Тут он вскочил, как всегда, энергично, подбежал к одному из неоконченных полотен и уставился на него. Потом осмотрел второе, третье, четвертое. Потом обернулся к Энид — лицо его внушало не больше бодрости, чем череп и кости, — и сказал:
— Ну, попросту говоря, у вашего отца дуодиапсихоз.
— Вы считаете, что это и значит «говорить попросту»? — поинтересовалась она.
Но он продолжал глухо и тихо:
— Это началось с древесного атавизма.
Ученым не следует говорить понятно.
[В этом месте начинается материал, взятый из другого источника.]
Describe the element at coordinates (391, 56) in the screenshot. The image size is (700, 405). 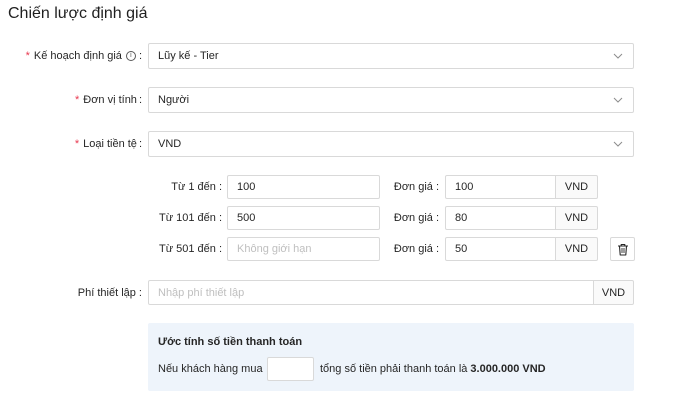
I see `plan-select: Lũy kế - Tier` at that location.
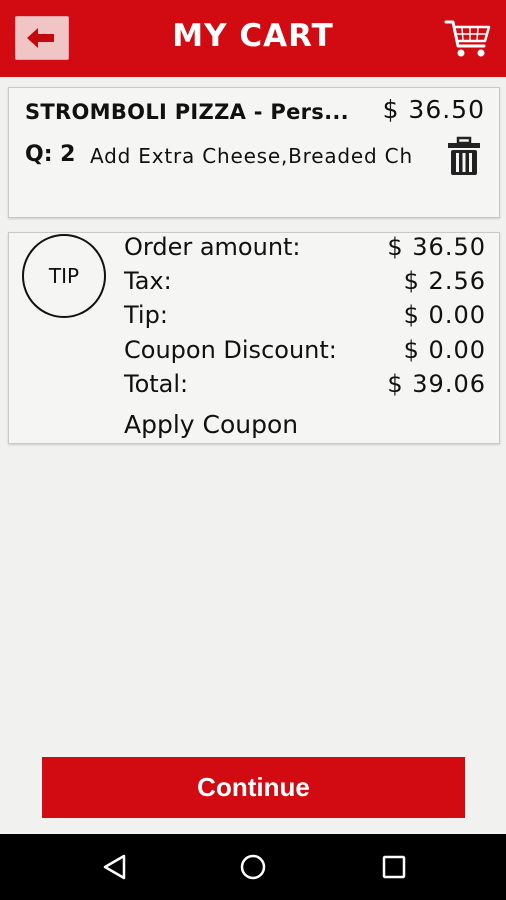  I want to click on summary-value: $ 36.50, so click(436, 247).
Последние два слова были ей знакомы
— как-никак, мы живем в эру популярной науки, — и она взвилась, как пламя.
— Вы смеете намекать, — закричала она, — что папа хочет жить на дереве, как обезьяна?
— Хорошего тут мало, — мрачно сказал он. — Но только эта гипотеза покрывает все факты. Почему он всегда стремился остаться с деревом один на один? Почему он патологически боялся города? Почему его фанатически тянуло к зелени? Какова природа импульса, приковавшего его к дереву с первого взгляда? Такая сильная тяга может идти только из глубин наследственности. Да, это тяга антропоида. Печальное, но весьма убедительное подтверждение теории Дуна.
— Что за бред! — крикнула Энид. — По-вашему, он раньше не видел деревьев?
— Вспомните, — отвечал он все так же глухо и мрачно, — вспомните, что это за дерево. Оно просто создано, чтобы пробудить смутную память о прежнем обиталище людей. Сплошные ветви, даже корни — словно ветви: лезь, как по лестнице. Эти первые импульсы, так сказать, основные инстинкты, несложны; но, к несчастью, они развились в типичную получетверорукость.
— Раньше вы говорили другое, — недоверчиво сказала она.